L’epidemia di Covid-19 in Italia “è in rapido peggioramento e compatibile complessivamente con un scenario di tipo 3 con rapidita’ di progressione maggiore in alcune Regioni italiane: si riscontrano infatti valori di Rt superiori a 1,25 nella maggior parte delle Regioni/PA italiane. Si evidenziano segnali di criticità dei servizi territoriali e del raggiungimento imminente di soglie critiche dei servizi assistenziali in diverse Regioni“. E’ quanto emerge dal report settimanale di Istituto Superiore di Sanità-Ministero della Salute con il monitoraggio della situazione nel periodo 12-18 ottobre.
“Sono necessarie misure, con precedenza per le aree maggiormente colpite, che favoriscano una drastica riduzione delle interazioni fisiche tra le persone e che possano alleggerire la pressione sui servizi sanitari, comprese restrizioni nelle attivita’ non essenziali e restrizioni della mobilita’ nonche’ l’attuazione delle altre misure gia’ previste nel piano ‘Prevenzione e risposta a COVID-19: evoluzione della strategia e pianificazione nella fase di trasmissione per il periodo autunno-invernale’. Si invitano nuovamente le Regioni/PA a realizzare una rapida analisi del rischio, anche a livello sub-regionale, e a considerare un tempestivo innalzamento delle misure di mitigazione nelle aree maggiormente affette“, si legge.
“Si continua a osservare un forte incremento dei casi che porta l’incidenza cumulativa negli ultimi 14 giorni a 146,18 per 100.000 abitanti (periodo 5/10-18/10) rispetto a 75 per 100.000 abitanti nel periodo 28/9-11/10. Nello stesso periodo, il numero di casi sintomatici è passato da 15.189 a 27.114 nelle ultime due settimane.

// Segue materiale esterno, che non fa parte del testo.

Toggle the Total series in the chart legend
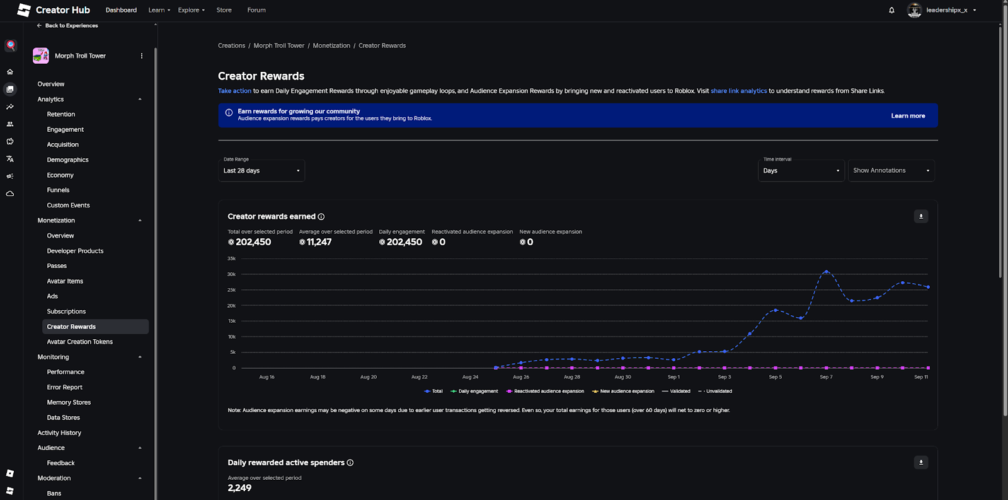point(433,392)
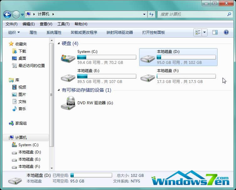Collapse the 有可移动存储的设备 group
Screen dimensions: 236x190
[59, 90]
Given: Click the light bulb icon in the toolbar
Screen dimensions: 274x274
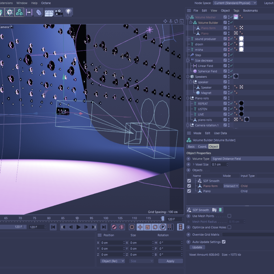Looking at the screenshot, I should coord(69,13).
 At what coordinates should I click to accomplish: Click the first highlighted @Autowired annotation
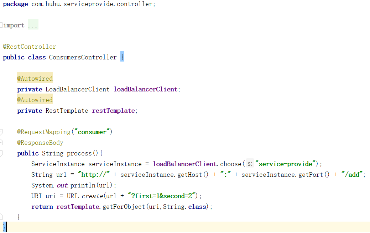click(35, 79)
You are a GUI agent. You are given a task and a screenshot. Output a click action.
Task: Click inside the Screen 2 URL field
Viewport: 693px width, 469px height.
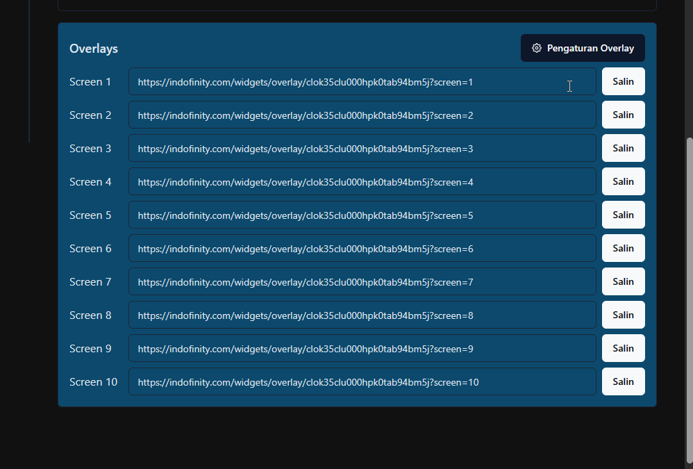pos(362,115)
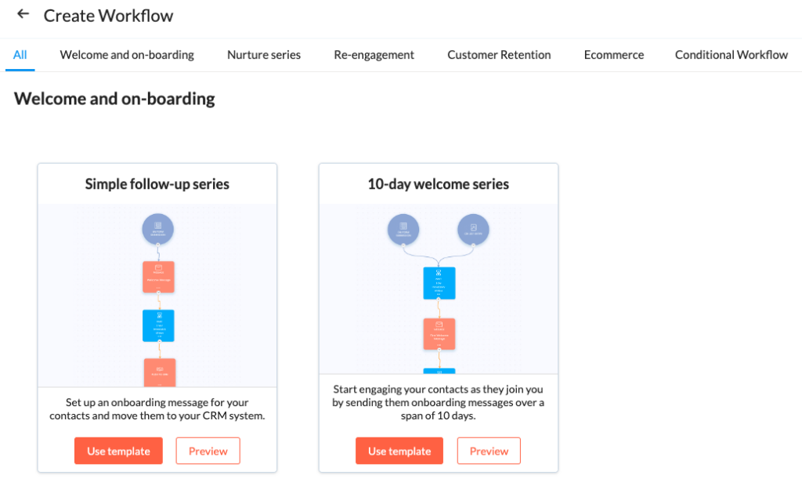Open the Customer Retention tab
This screenshot has width=802, height=486.
click(499, 55)
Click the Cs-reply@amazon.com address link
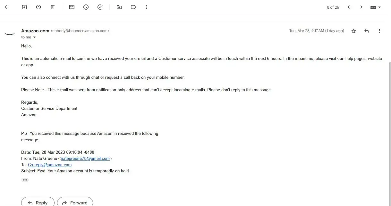Viewport: 391px width, 206px height. 50,165
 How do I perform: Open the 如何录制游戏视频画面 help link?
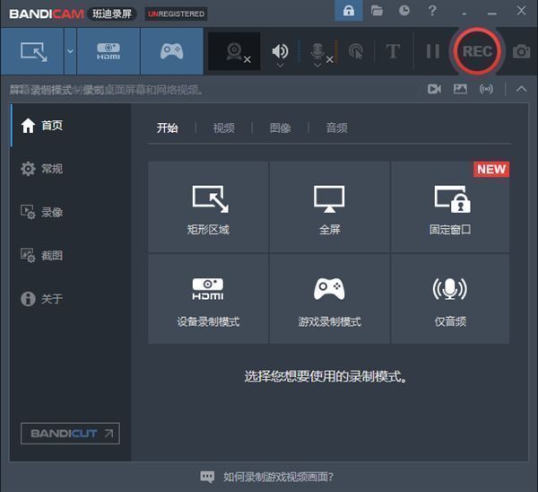(278, 477)
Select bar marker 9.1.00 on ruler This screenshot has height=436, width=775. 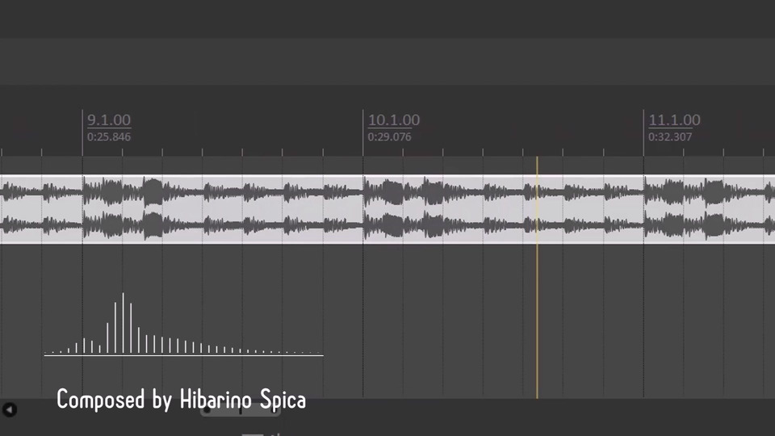coord(109,120)
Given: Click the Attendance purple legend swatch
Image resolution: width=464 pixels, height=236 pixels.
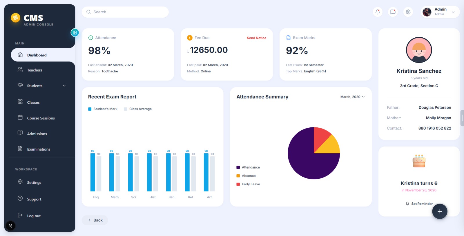Looking at the screenshot, I should point(238,167).
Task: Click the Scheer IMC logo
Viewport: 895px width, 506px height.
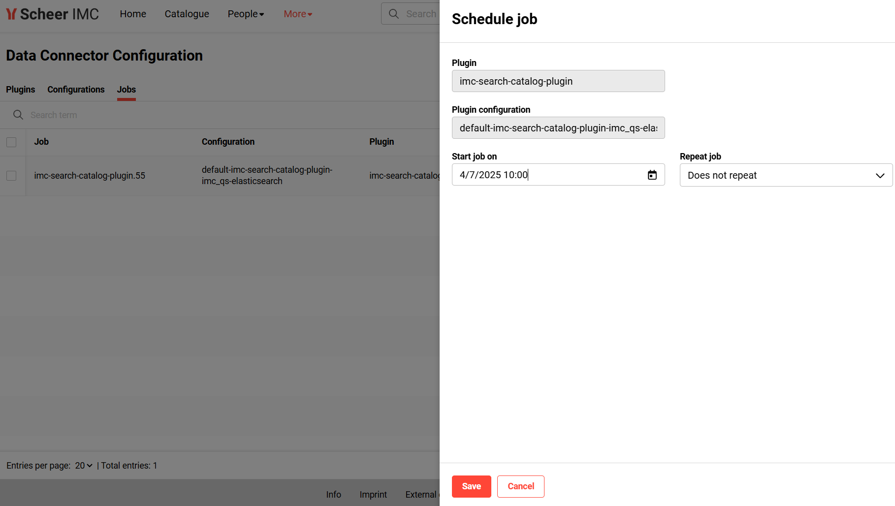Action: pos(53,14)
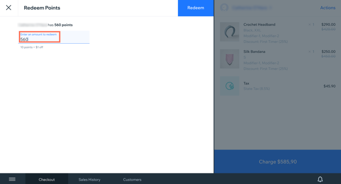Click the customer avatar icon
Image resolution: width=341 pixels, height=184 pixels.
click(x=224, y=8)
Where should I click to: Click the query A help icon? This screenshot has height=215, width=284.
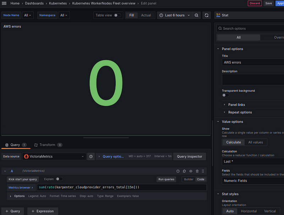coord(178,171)
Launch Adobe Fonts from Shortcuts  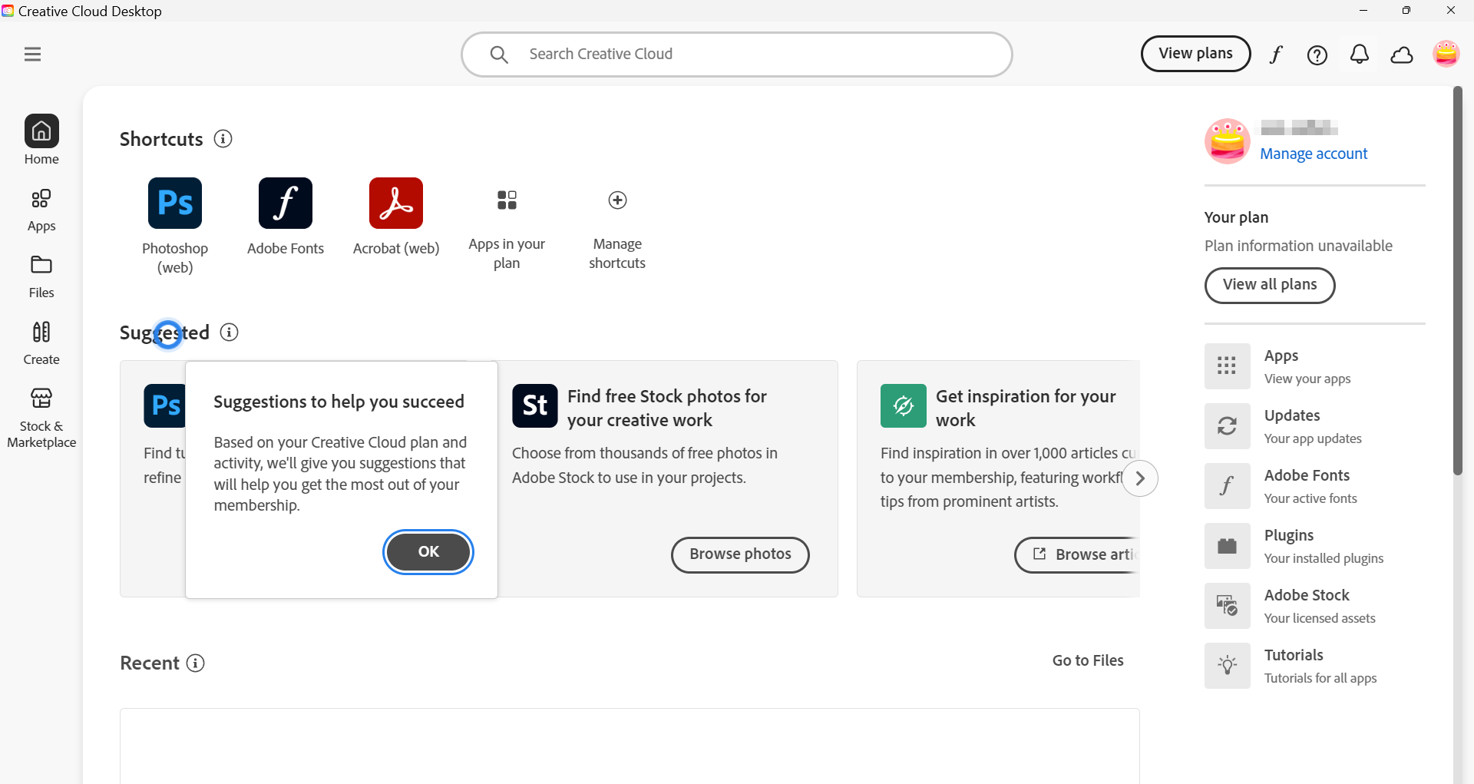click(285, 203)
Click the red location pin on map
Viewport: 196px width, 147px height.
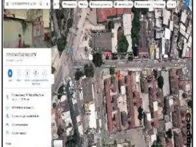pos(119,75)
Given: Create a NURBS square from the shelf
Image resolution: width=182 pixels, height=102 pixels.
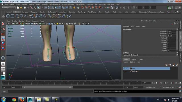Looking at the screenshot, I should coord(13,16).
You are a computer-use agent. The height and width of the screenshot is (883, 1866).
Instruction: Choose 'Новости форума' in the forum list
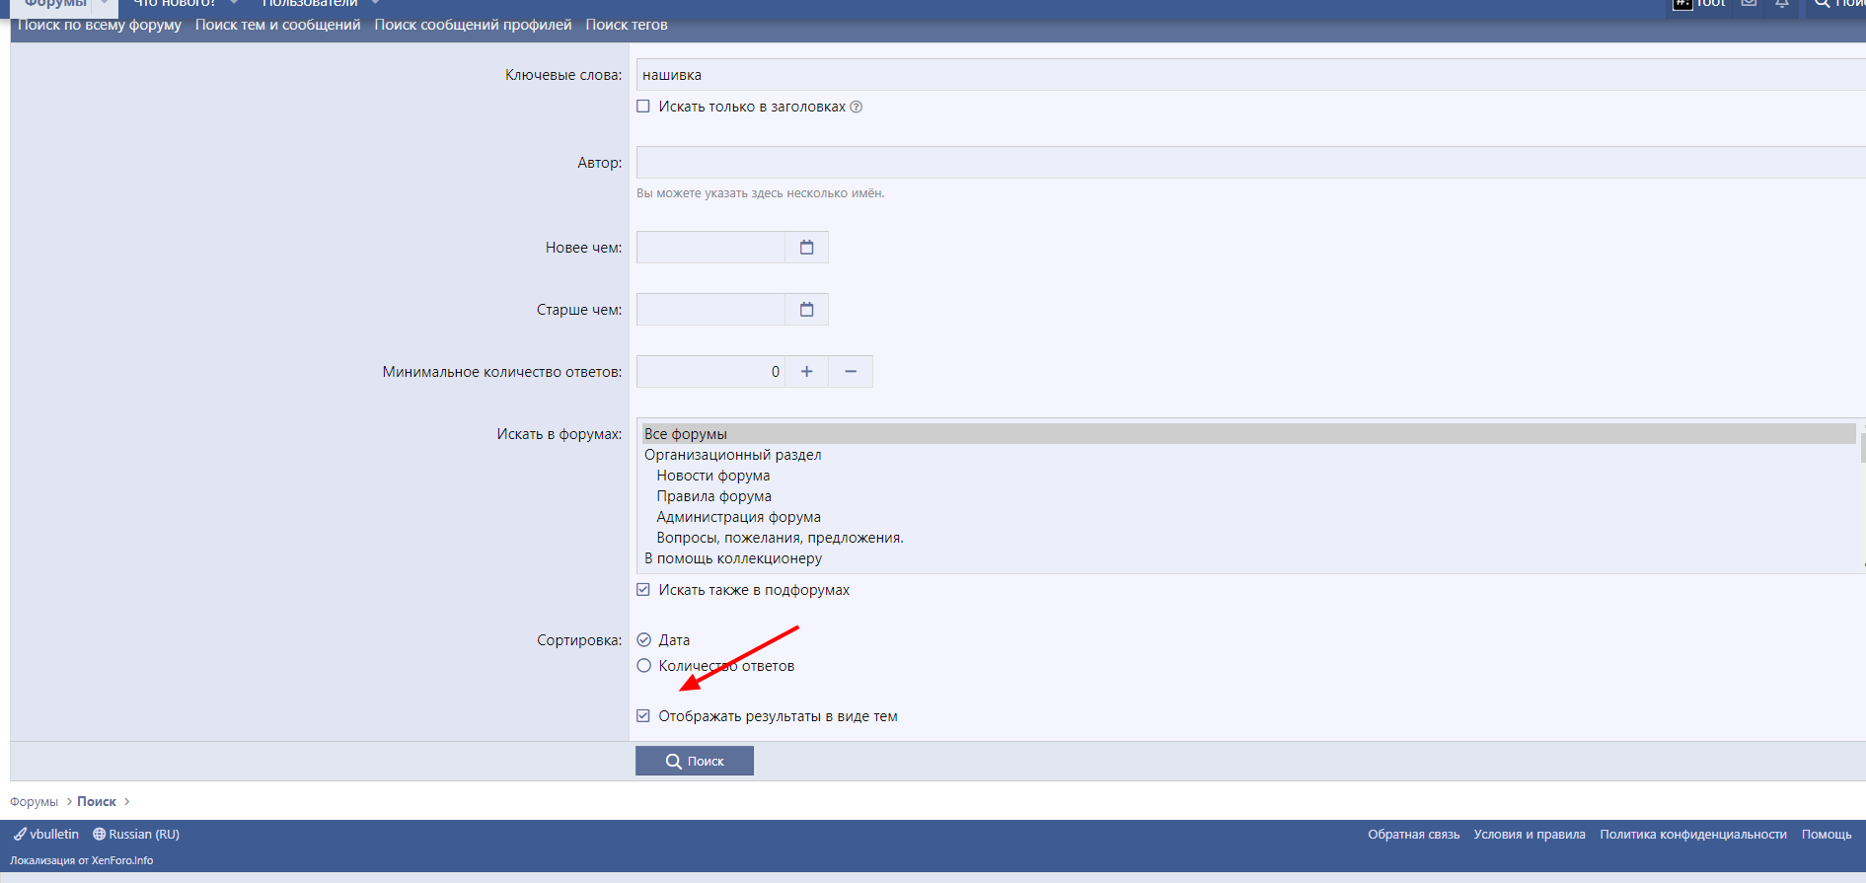click(x=712, y=476)
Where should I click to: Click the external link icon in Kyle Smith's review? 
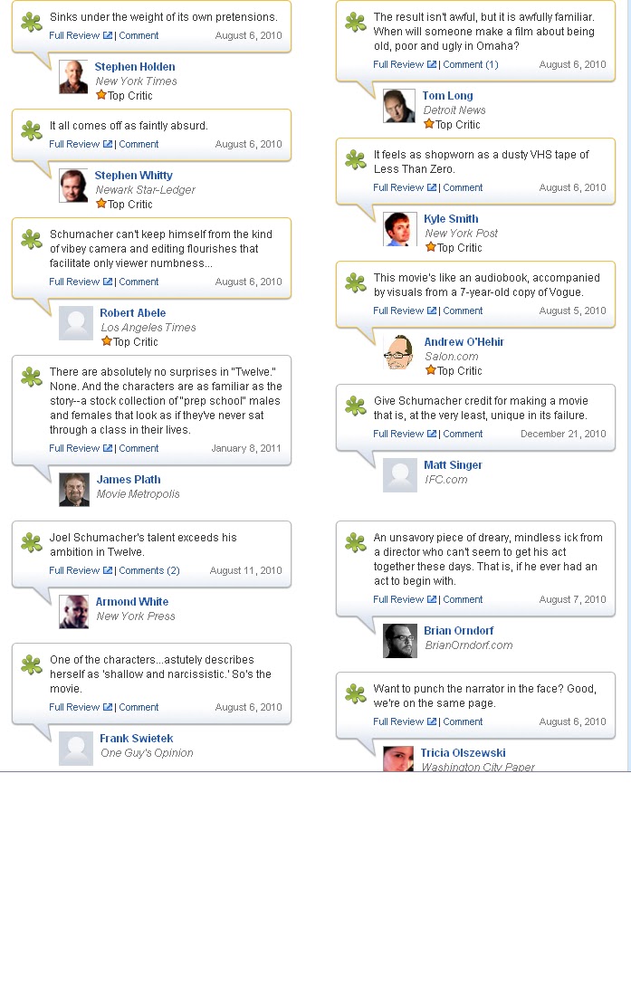431,187
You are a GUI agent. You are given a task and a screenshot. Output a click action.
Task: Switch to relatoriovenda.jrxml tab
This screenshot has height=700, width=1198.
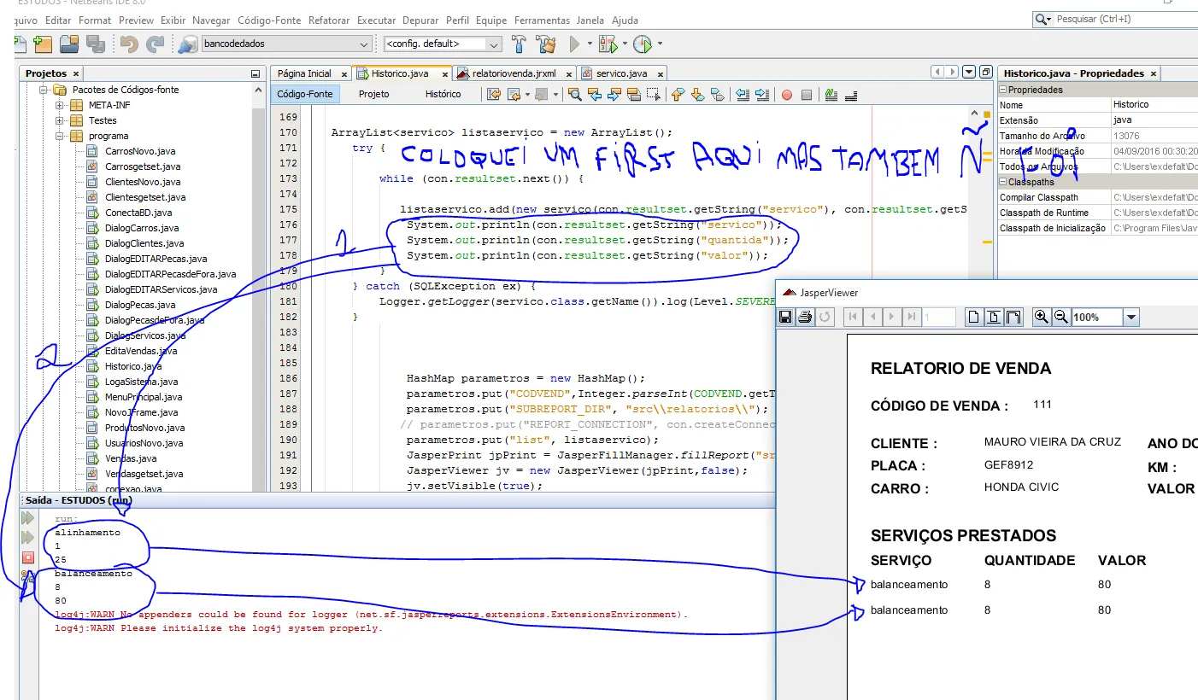(513, 73)
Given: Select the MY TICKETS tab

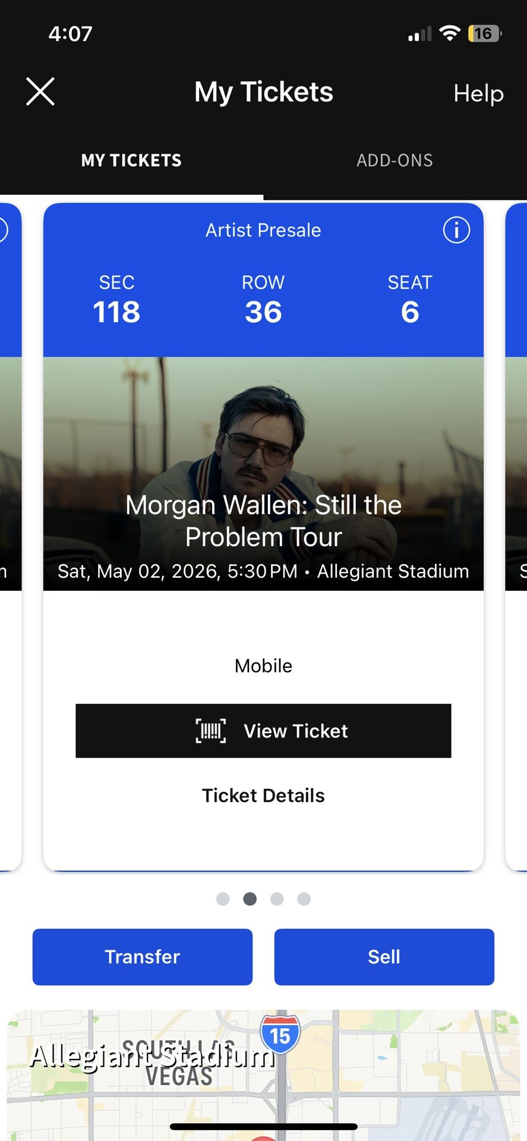Looking at the screenshot, I should (131, 160).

L’aumento di casi è diffuso in tutto il Paese. Questa settimana, a livello nazionale, si è osservato un importante aumento nel numero di persone ricoverate (7.131 vs 4.519 in area medica, 750 vs 420 in terapia intensiva nei giorni 18/10 e 11/10, rispettivamente) e, conseguentemente, aumentano i tassi di occupazione delle degenze in area medica e in terapia intensiva, con alcune Regioni/Province autonome sopra 10% in entrambe le aree. Se l’andamento epidemiologico mantiene il ritmo attuale, esiste una probabilità elevata che numerose Regioni/Province autonome raggiungano soglie critiche di occupazione in brevissimo tempo”, si trova ancora scritto.
Sono complessivamente 7.625 i focolai attivi, di cui 1.286 nuovi: anche se sono in aumento i focolai attivi, per la prima volta in undici settimane e’ in diminuzione il numero di nuovi focolai (nella precedente settimana di monitoraggio erano stati segnalati 4.913 focolai attivi di cui 1.749 nuovi). Secondo ISS e Ministero della Salute, “questa diminuzione e’ probabilmente dovuta al forte aumento di casi per cui i servizi territoriali non hanno potuto individuare un link epidemiologico: sono stati segnalati 23.018 casi non associati a catene di trasmissione note (contro 9.291 la settimana scorsa) che corrisponde al 43,5% del totale di casi notificati questa settimana“. Sono stati riportati focolai nella quasi totalita’ delle province: 106 su 107.
Il carico di lavoro non e’ piu’ sostenibile sui servizi sanitari territoriali con evidenza di impossibilita’ di tracciare in modo completo le catene di trasmissione ed aumento in proporzione dei casi evidenziati per sintomi (che superano per la prima volta questa settimana quello dei casi identificati tramite contact tracing). Nel periodo 1-14 ottobre 2020, l’indice di trasmissibilita’ Rt calcolato sui casi sintomatici e’ pari a 1,50 e sono riportati “segnali di allerta della resilienza dei servizi territoriali in tutte le Regioni/PA”.
“Questa settimana sono in aumento i focolai in cui la trasmissione potrebbe essere avvenuta in ambito scolastico anche se la trasmissione intra-scolastica appare ancora limitata (3,5% di tutti i nuovi i focolai in cui e’ stato segnalato il contesto di trasmissione). E’ tuttavia chiaro – spiega il documento – che le attivita’ extra e peri-scolastiche possono costituire un innesco di catene di trasmissione laddove non vengano rispettate le misure di prevenzione previste“.
“È fondamentale che la popolazione rimanga a casa quando possibile e riduca tutte le occasioni di contatto con persone al di fuori del proprio nucleo abitativo che non siano strettamente necessarie. Si ricorda che è obbligatorio adottare comportamenti individuali rigorosi e rispettare le misure igienico-sanitarie predisposte relative a distanziamento e uso corretto delle mascherine”.